With what appears to be a strong recruiting class coming in next fall, the thought was to hold back the veterans with an eye toward making a run at the WAC title in 2010 – a tactic the Vandals have employed to some success before. So all the seniors are sitting out – except Bergland.

“I’m ready to be done with school,” she said. “It’s time to move on with my life and start a new chapter.”

Bergland came to Idaho from Edmonton, Alberta, four years ago in something of a package deal with another hurdler, Christie Gordon. They had known each other since the 10th grade, attending the same high school and running for the same club program. Since then, they have trained together and run against each other “in hundreds of races – pretty much every weekend,” Bergland said. At Idaho alone, they have faced each other in more than 60 races – Bergland usually getting the best of it indoors in the shorter sprint hurdles, Gordon dominating outdoors.

“Competing against your best friend is always going to be difficult,” she said, “but nothing is going to get in the way of us being friends.”

Even if Gordon is sticking around one more year.

“It sucks in a way,” Bergland said. “I knew that by not redshirting I’d miss the opportunity to win a championship. But it was my choice.”

Exit Eggart

It only took 30 years, but Jeanne Eggart – you may know her as Jeanne Helfer for some success she had as a basketball coach – is out of the track and field record book at Washington State. Cougars sophomore Marissa Tschida took care of that last weekend at the WSU-Washington dual meet, launching the javelin 181 feet, 8 inches – the No. 3 collegiate mark of the year.

That bettered the 178-3 Eggart threw in 1979 with the old women’s javelin, which looked like it might hold up forever when the implement was altered in 1999 to curtail its flight. But Tschida, a sophomore from Missoula, has increased her lifetime best by 20 feet over the past two weeks.

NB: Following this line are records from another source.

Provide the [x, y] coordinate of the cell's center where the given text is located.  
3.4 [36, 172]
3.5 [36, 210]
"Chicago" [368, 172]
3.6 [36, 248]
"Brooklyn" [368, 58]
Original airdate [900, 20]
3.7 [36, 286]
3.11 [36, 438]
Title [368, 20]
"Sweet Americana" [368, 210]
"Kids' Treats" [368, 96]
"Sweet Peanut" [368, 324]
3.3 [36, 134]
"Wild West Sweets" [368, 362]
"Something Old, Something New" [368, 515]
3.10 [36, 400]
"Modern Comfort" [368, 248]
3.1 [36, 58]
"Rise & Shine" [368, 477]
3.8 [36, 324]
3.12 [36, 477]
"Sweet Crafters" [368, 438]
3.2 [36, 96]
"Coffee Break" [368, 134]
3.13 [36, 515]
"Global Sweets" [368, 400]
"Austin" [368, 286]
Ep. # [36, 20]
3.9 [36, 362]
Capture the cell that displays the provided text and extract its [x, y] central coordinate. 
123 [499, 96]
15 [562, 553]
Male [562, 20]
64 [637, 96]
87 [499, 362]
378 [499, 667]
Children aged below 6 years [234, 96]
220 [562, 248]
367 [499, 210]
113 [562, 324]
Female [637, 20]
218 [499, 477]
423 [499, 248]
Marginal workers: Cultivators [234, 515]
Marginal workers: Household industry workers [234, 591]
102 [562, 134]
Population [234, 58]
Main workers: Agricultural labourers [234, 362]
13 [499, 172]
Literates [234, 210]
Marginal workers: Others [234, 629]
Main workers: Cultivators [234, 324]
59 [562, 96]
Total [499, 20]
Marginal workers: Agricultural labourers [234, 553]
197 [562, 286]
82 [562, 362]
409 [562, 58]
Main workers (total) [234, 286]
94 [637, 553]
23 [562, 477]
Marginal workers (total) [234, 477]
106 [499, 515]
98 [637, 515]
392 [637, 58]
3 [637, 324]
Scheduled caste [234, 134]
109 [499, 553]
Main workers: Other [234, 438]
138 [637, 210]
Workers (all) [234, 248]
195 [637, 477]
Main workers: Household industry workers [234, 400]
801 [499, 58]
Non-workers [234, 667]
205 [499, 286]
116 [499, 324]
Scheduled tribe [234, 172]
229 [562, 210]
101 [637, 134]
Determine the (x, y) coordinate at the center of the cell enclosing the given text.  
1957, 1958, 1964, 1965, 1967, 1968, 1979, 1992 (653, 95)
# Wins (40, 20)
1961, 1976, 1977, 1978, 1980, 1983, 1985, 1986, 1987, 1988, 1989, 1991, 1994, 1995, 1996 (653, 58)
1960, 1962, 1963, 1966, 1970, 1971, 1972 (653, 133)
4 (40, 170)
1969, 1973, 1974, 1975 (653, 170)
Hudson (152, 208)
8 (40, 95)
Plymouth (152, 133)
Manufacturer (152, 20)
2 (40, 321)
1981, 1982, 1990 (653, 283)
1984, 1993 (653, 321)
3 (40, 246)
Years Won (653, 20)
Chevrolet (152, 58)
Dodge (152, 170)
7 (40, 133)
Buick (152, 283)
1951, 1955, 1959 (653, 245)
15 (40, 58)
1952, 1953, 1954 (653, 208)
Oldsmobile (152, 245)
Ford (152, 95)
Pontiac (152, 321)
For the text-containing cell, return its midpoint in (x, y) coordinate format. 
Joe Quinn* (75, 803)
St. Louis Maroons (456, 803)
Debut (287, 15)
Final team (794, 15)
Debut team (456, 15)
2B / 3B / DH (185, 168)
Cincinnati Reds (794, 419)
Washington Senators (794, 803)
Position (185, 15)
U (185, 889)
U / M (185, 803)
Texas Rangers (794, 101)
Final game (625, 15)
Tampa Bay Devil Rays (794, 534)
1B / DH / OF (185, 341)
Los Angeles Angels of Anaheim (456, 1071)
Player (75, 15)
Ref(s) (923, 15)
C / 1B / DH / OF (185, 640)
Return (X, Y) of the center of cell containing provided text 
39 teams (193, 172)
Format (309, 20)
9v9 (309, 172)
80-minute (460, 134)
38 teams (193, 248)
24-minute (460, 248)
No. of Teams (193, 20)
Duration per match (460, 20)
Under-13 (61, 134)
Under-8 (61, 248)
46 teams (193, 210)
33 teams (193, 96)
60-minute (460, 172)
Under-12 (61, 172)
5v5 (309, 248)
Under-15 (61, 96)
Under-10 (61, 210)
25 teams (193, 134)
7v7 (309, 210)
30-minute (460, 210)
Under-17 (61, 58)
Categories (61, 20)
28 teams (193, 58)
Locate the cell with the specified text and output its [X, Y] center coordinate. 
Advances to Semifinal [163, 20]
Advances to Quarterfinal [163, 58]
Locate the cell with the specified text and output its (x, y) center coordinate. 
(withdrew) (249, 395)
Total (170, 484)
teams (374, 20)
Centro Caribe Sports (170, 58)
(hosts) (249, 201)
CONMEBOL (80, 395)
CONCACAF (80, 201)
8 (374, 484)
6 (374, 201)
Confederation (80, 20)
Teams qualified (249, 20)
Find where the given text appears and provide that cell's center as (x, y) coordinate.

Tschida won’t get Eggart’s other record – she’s still WSU’s all-time scoring leader in women’s basketball, by a mere 441 points.

Bell lap

When Marzell Jenkins of the Community Colleges of Spokane nipped Eastern Washington’s Brad Wall in the 400 meters at Friday’s Pelluer Invitational (48.22 seconds to 48.26), it reversed the finish of last year’s State 4A high school final. … Though they lost the women’s meet for the first time in 12 years, it’s hard to fault the way Washington State competed against the Huskies. Coach Rick Sloan took 64 athletes to Seattle; 28 produced lifetime bests, and 18 more season bests. Senior Lorraine King skipped the intermediate hurdles and instead ran her first sub-55 second 400 (54.27) and slashed more than 2 seconds off her 200 best (23.82). … Whitworth’s Emmanuel Bofa took his school record in the 800 down to 1:49.93 in the Pelluer, the year’s No. 3 NCAA Division III time for the defending national champ. … They grow them here and send them elsewhere to run the steeplechase: BYU’s Rich Nelson (Shadle Park), Portland’s Justin Houck (Ferris) and Boise State’s Breanna Sande (Lake City) have qualified for the NCAA West Regional in the 3,000-meter race.